Sunrise is always pretty out here in the desert, but the tent will be transformed into an oven soon, once the sun starts shining on it!

Bicycle camping in and around Mojave National Preserve 2006

Day 10: Willow Wash to Arrowweed Spring

36.2 miles, 4:40 hrs, 23.9 mph max, 7.4 mph avg

Elevation: 2200 feet to 3800 to 2123 to 4000

The sun is up and I don't want to get up yet. But I'm awake at 7h, sort of. I toss and turn for perhaps an hour. Just as I finally start to fall back to sleep, I feel hot sun heating up my tent. Within 15 minutes it becomes unbearably hot inside.


Two vans pull into my campsite area while I'm packing up; a group of high-school students in search of chuckwallas disperses

I begrudgingly crawl outside and slowly go about my breakfast routine of boiling water for instant miso soup, hiding in the shade of my tent. The sun is hot, but it's a nice, still day.

Yesterday's ride from Tecopa Hot Springs—both the distance and the hot temperature—was taxing and I needed extra sleep this morning. I don't have any energy yet. I'm just hoping that this condition won't persist throughout the day!

I follow my bowl of miso soup with many handfuls of granola, nuts and a couple of pieces of spicy turkey jerky. I drink a lot of water. Water is best at this time of day before it heats up too much.

Maybe I ate too much; I feel like I'm getting a post-meal food coma. I groggily start packing up, and I'm sweating a lot from the sunshine, even though it's still early.

My digestive processes are definitely functioning regularly, and it's time to walk around and look for a somewhat private spot to dig a hole for poopy-doopy. I hear a noise and turn around. Two big white minivans are pulling into this site. They park fairly close to the road and don't come all the way up the wash where I'm camped out.


Two students on top of the lava flow hunt chuckwallas

A dozen or so people get out of the two vans. So much for poopy-doopy privacy with all these people suddenly around! I keep dismantling my camp and the people that just arrived disperse throughout the area, many all around me.

I'm sure they're all as surprised to see me as I am to see them. I greet a few of them as they pass by. It turns out that this is a high-school biology class studying and trapping chuckwallas.

"A lot more fun than sitting in class," one of the guys points out. He climbs to the top of the rocky lava flow across from my tent and calls down to me, pointing out where he sees a couple of chuckwalls just a few rocks over. We're both silent for a monent, and he proudly snags one with his fishing-rod-like trap.
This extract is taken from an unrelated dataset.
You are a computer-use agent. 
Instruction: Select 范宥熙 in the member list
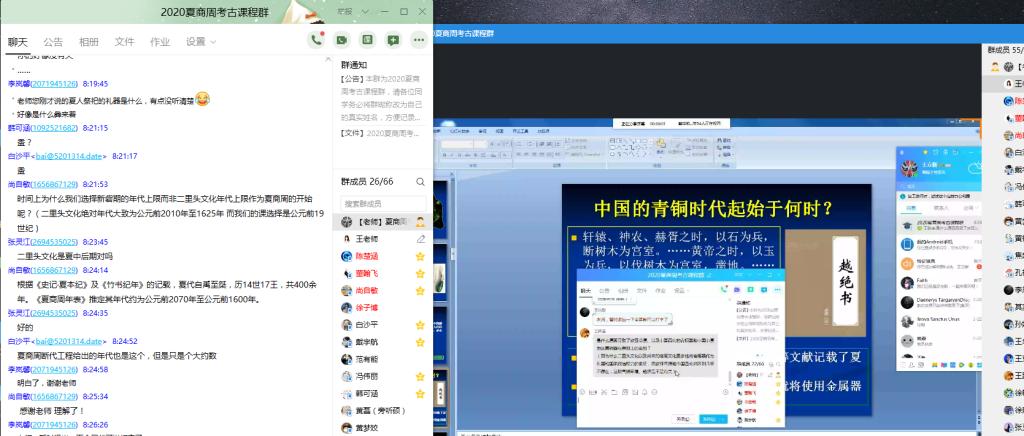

A mile or two up Kelbaker Road, I look back toward the lava flows where I camped last night—the black line on the right in the photo

I finish packing up and attaching my belongings to the bike. Some of my energy has returned, perhaps because I'm inspired to see these younger folks gaining an appreciation for the desert as something worth exploring.
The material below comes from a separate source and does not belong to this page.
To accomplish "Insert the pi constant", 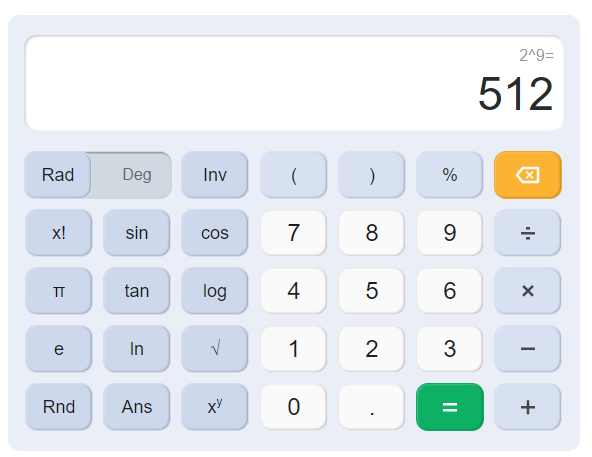I will tap(59, 291).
None of them comment on my camping, which might be a good sign. Maybe they just see it as something normal to run into out here, and I would find that inspiring too.

I ride out of the campsite, waving as I pass the adults of the group, who are hiding maturely under the shade of a tarp strung between the two minivans.

Out on Kelbaker Road, I begin the slow climb up Kelbaker Road to the summit and then down to Kelso Depot, where I will be able to fill my water bottles again. From there, I'll probably continue up Kelbaker Road toward a campsite at Arrowweed Spring or Granite Pass—unless I change my mind.